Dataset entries
__________________________________________________

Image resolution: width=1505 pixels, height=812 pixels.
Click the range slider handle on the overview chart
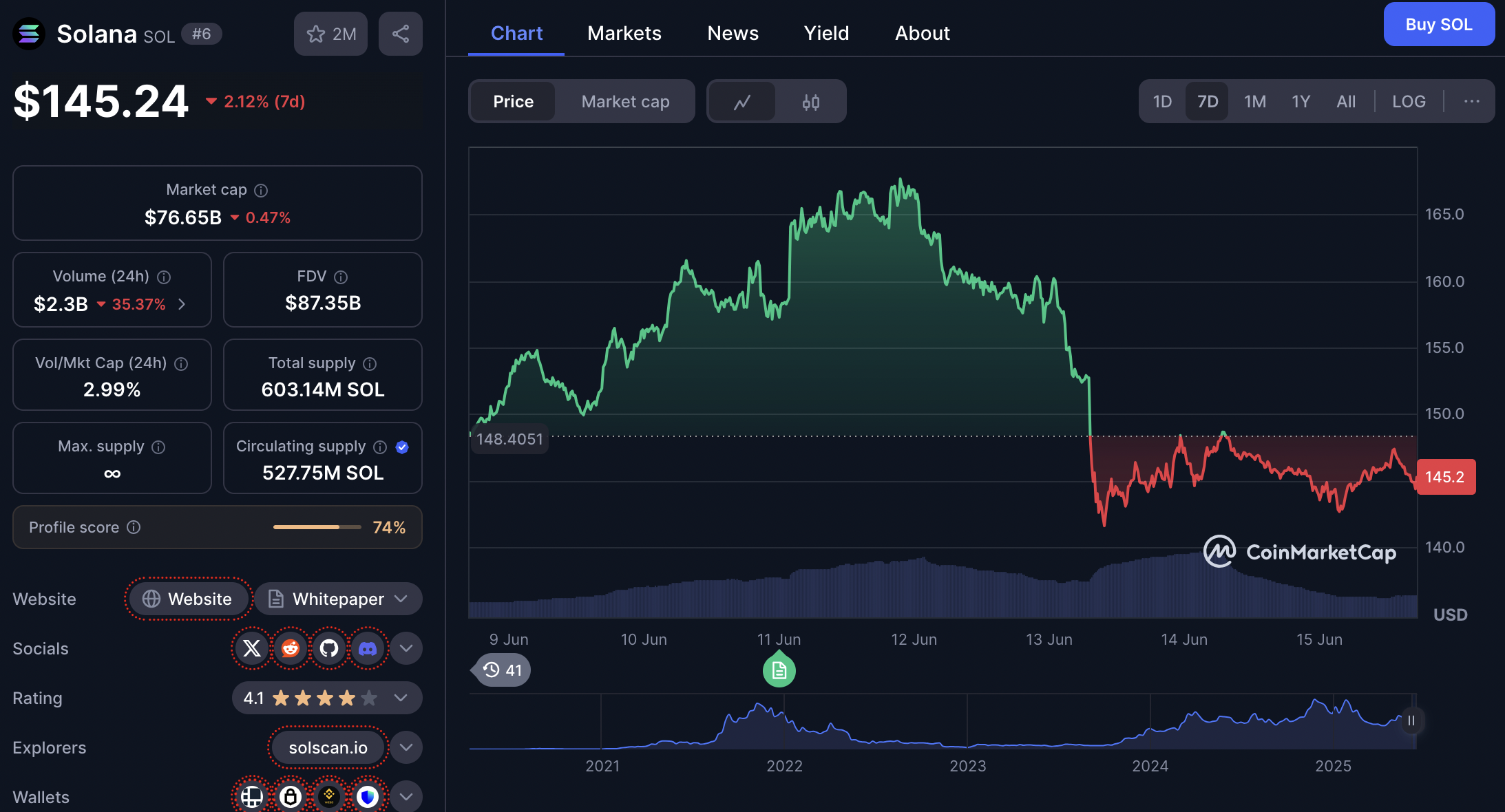pos(1411,720)
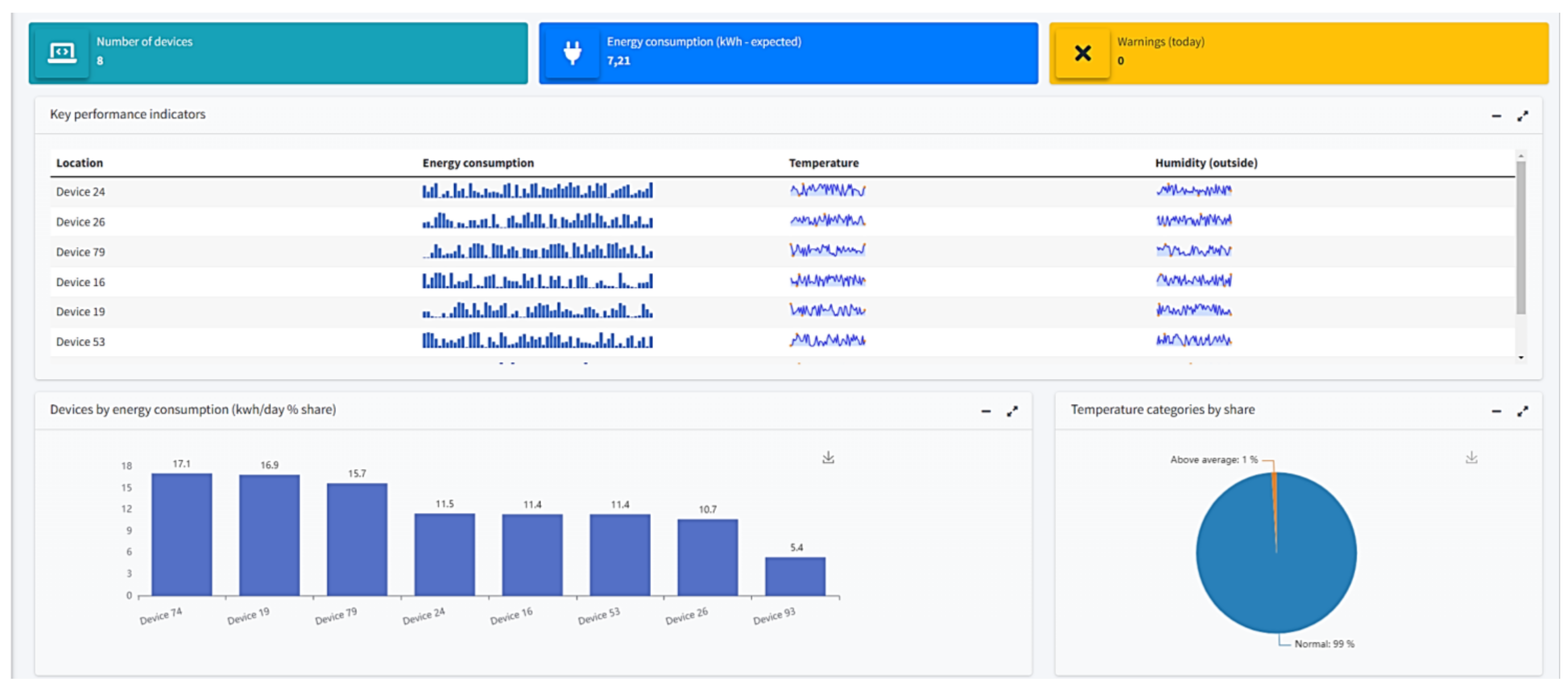Viewport: 1568px width, 688px height.
Task: Click the Device 74 bar in chart
Action: pos(181,534)
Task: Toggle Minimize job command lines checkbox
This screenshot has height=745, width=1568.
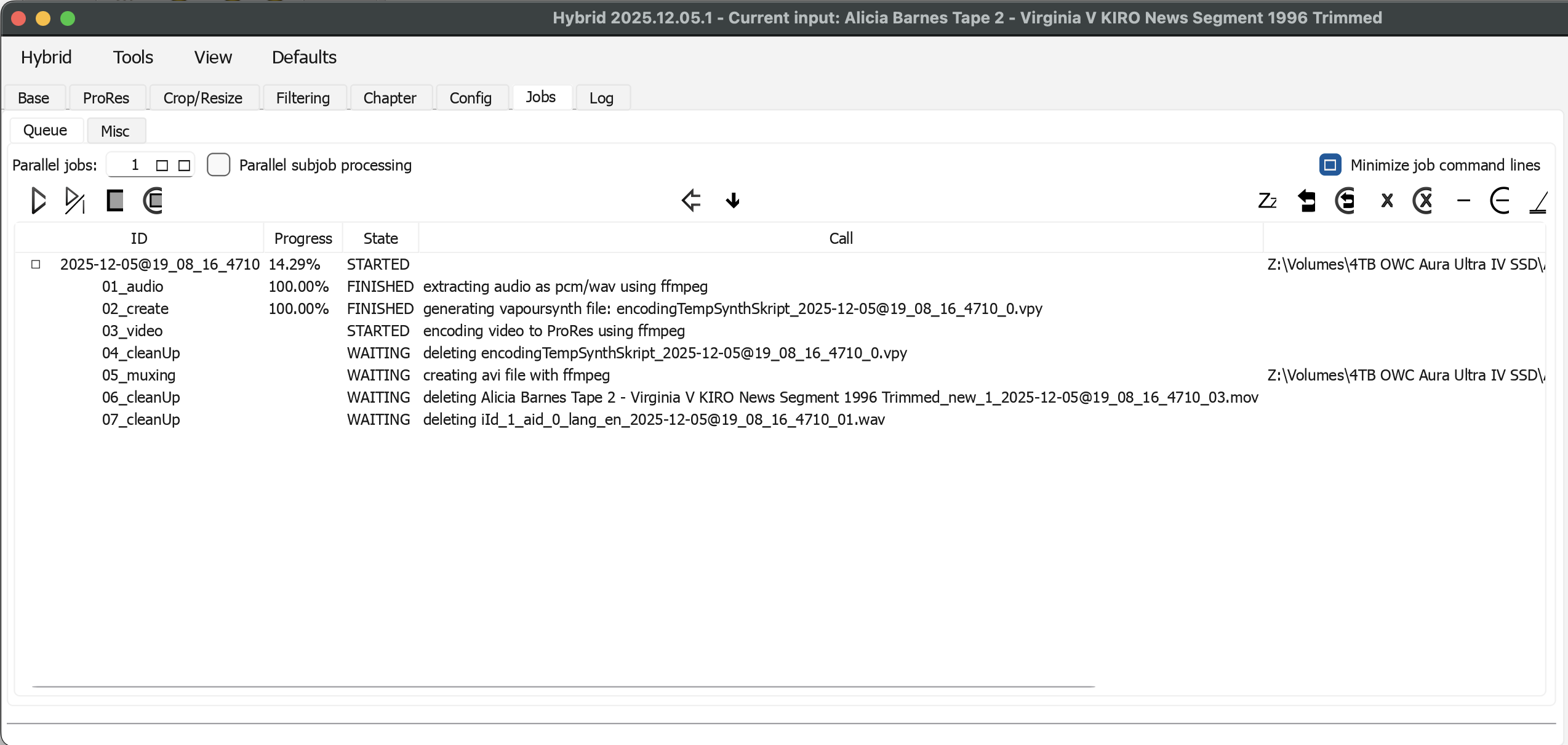Action: (x=1330, y=165)
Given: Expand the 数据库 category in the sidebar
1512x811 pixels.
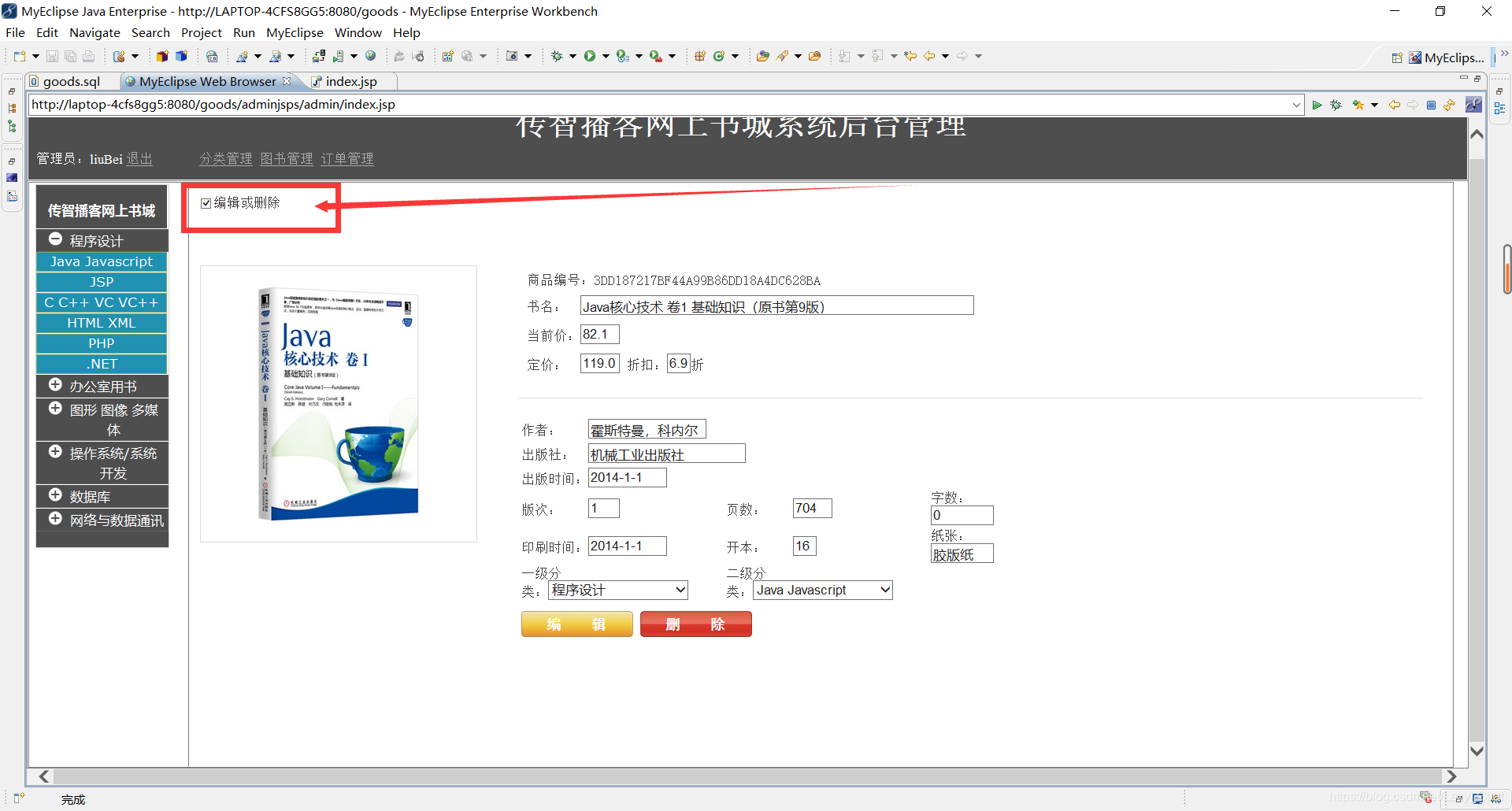Looking at the screenshot, I should 55,494.
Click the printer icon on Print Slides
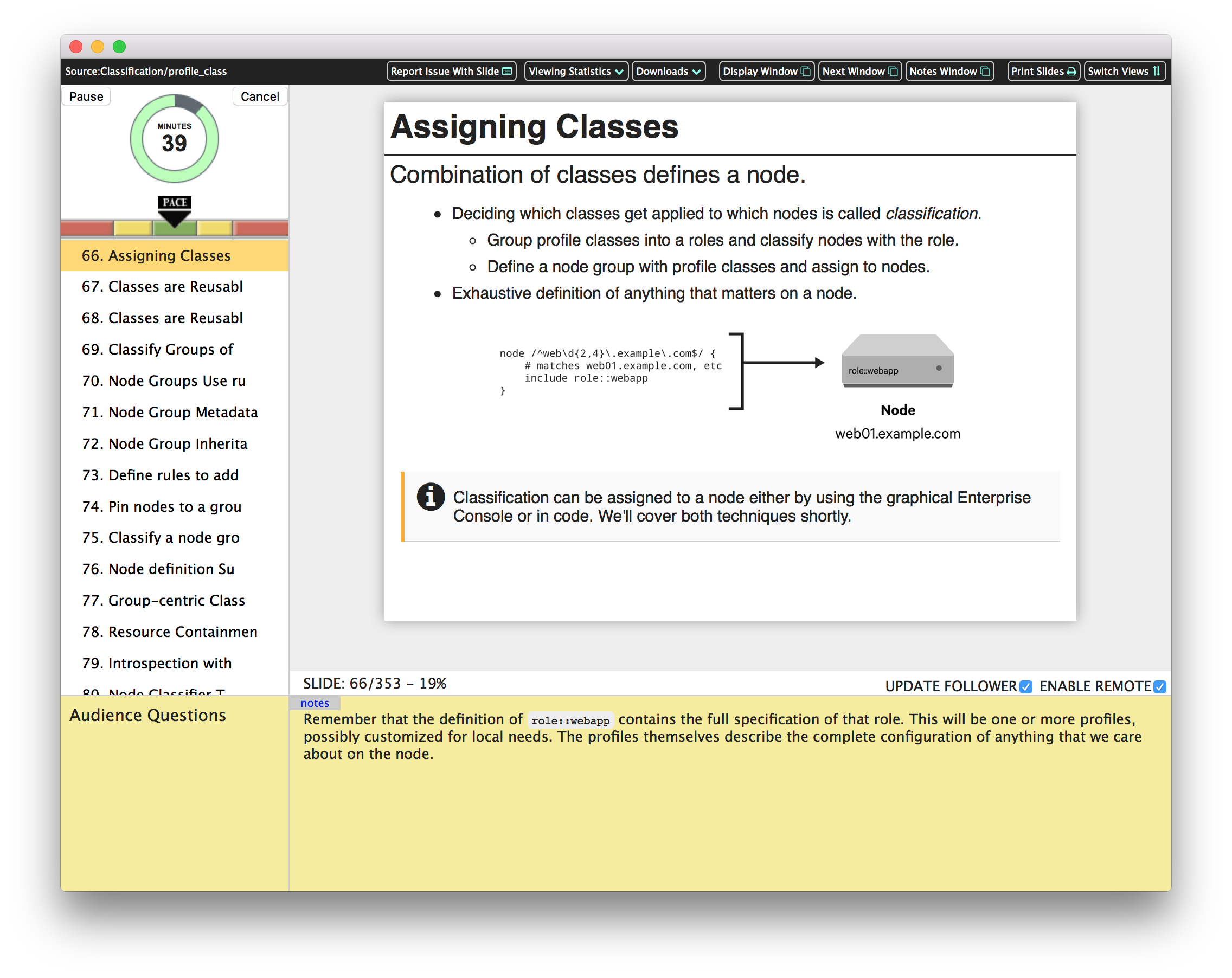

__________________________________________________

_Problem details:_ This exercise asks for the data above to be given again exactly, without pictures.

_Written solution:_
Image resolution: width=1505 pixels, height=812 pixels.
Click the range slider handle on the overview chart
pos(1411,720)
Viewport: 1568px width, 688px height.
Task: Click the Device 74 bar in chart
Action: pos(181,534)
Task: Toggle Minimize job command lines checkbox
This screenshot has height=745, width=1568.
Action: (x=1330, y=165)
Given: Expand the 数据库 category in the sidebar
1512x811 pixels.
Looking at the screenshot, I should 55,494.
Click the printer icon on Print Slides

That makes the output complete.